Aura-t-il pour autant rassuré ? Ce protocole devrait être défini par le délégué interministériel à la gestion de la crise sanitaire, Jean Castex.

Et ce renvoi au protocole sanitaire évite à JM Blanquer de s’engager de façon précise. On ne sait toujours pas si les enseignants et les élèves auront des masques ni comment seront respectés les gestes barrières dans les classes et les couloirs. Seule la garantie de ne pas dépasser 15 élèves par classe est donnée. Mais on a vu, avec l’accueil des enfants de soignants, que cela n’empêchait absolument pas la propagation de l’épidémie. L’exemple de l’école de Panne n’est pas oublié.

Le ministre est ambigu aussi sur le droit de retrait. « Un professeur qui a une vulnérabilité de santé ne viendra pas » a-t-il déclaré. « Le droit de retrait n’est pas la question… Il ne doit pas y avoir un professeur qui se mette en danger en sortant du confinement ». Il semble bine que tous soient en réalité en danger….

Quelles bases scientifiques ?

Ce rappel des garanties sanitaires vise aussi à faire oublier la faiblesse des bases scientifiques de la réouverture. Interrogé sur ce point, le ministre se réfugie derrière une étude de l’académie des sciences allemande. Mais la situation allemande est bien différente de la notre avec une maitrise de l’épidémie beaucoup plus forte et un appareil hospitalier beaucoup plus développé. Par exemple, ce même 21 avril, l’Institut Pasteur de Paris publie une étude qui déconseille vivement le déconfinement le 11 mai. JM Blanquer argumente d’ailleurs sur les risques qu’il y a à maintenir le confinement.  » Il n’y a pas que le covid-19 qui fait des morts. Il faut avoir une vision large ».

Sur cet aspect sanitaire, JM BLanquer renvoie les responsabilités au niveau local.

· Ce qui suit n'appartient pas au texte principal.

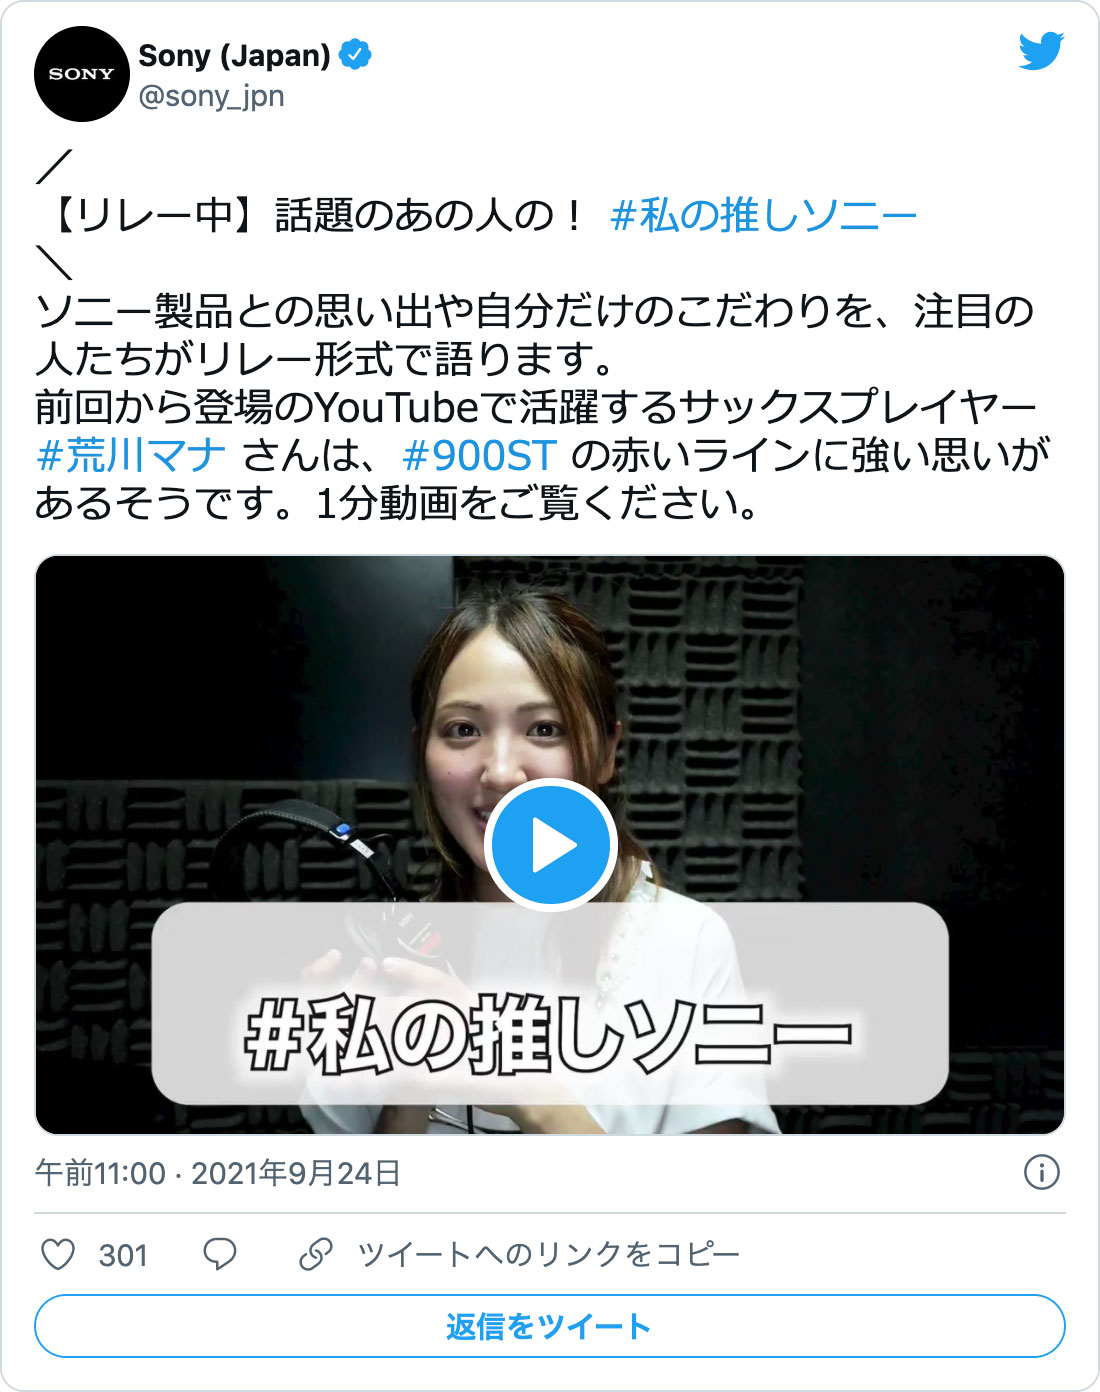Click the tweet body text paragraph
The height and width of the screenshot is (1392, 1100).
[543, 407]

Les chefs d’établissement devront dire si leur établissement respecte le protocole sanitaire. Si ce n’est pas le cas l’établissement sera fermé , promet le ministre.

Des hypothèses !

« Ce matin même, lors de la réunion de la commission des affaires culturelles et de l’éducation – qui a duré plus de deux heures –, je vous ai déjà apporté plusieurs éléments de réponse, qui peuvent aisément être consultés. J’ai émis des hypothèses qui ont vocation à être discutées avec les collectivités locales, les associations d’élus locaux, les organisations syndicales dans le cadre d’un dialogue social actuellement très approfondi, les fédérations de parents d’élèves et le Conseil national de la vie lycéenne ». Quelques minutes après ces annonces très précises, JM Blanquer a fait marche arrière lors des questions au gouvernement de la même Assemblée nationale. Pour lui, « ces discussions nous permettent d’avancer et de définir chacun des points d’ici au 11 mai ». On comprend alors que ces annonces ont pour seul but de faire pression sur l’opinion, les enseignants , leurs syndicats, les collectivités locales mais ne l’engagent pas et encore moins le gouvernement !

A quelques jours de la réouverture, JM Blanquer pratique l’intox. Il tente de fixer seul le tempo. Mais il faudra encore attendre plus d’une semaine pour savoir quelles garanties réelles seront données sur le plan sanitaire. Quant à connaitre les bases scientifiques de la réouverture, il semble bien qu’il faille en faire son deuil. Le gouvernement n’assume pas sa décision sur ce point tout comme il n’assume pas la justification économique.